Failure to Prevent Resident Elopement and Injury Due to Inadequate Supervision
Penalty
Summary
The facility failed to provide adequate monitoring and supervision to prevent an avoidable accident involving a resident with moderate cognitive impairment and a history of unsafe behaviors, including wandering, exit-seeking, agitation, and poor safety awareness. The resident, who was admitted with diagnoses such as Wernicke's Encephalopathy and unsteadiness on feet, was residing in a locked dementia unit.
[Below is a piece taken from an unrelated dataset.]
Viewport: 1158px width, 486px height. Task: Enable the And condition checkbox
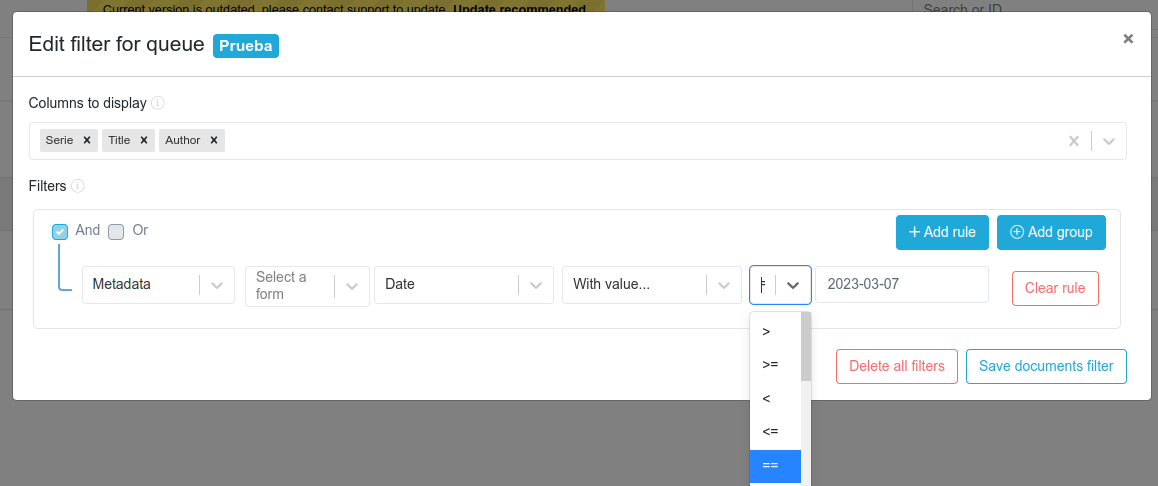pos(60,231)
Despite the presence of door alarms and staff assigned to monitor the area, the resident was able to leave the unit undetected. Staff became aware of the resident's absence only after hearing an alarm and conducting a sweep of the unit, at which point the resident was found missing. Subsequently, the resident was located outside the facility, less than 500 feet from the driveway entrance, attempting to wheel himself away. During the attempt to evade staff, the resident tipped his wheelchair and sustained a scraped knee, necessitating hospital evaluation. Interviews with staff confirmed that the doors were equipped with alarms and that staff were expected to be present in the hallways and dining areas. However, the monitoring in place was insufficient to prevent the resident's elopement and subsequent injury. Facility policy required identification and prevention of unsafe wandering, but the measures in place did not prevent this incident.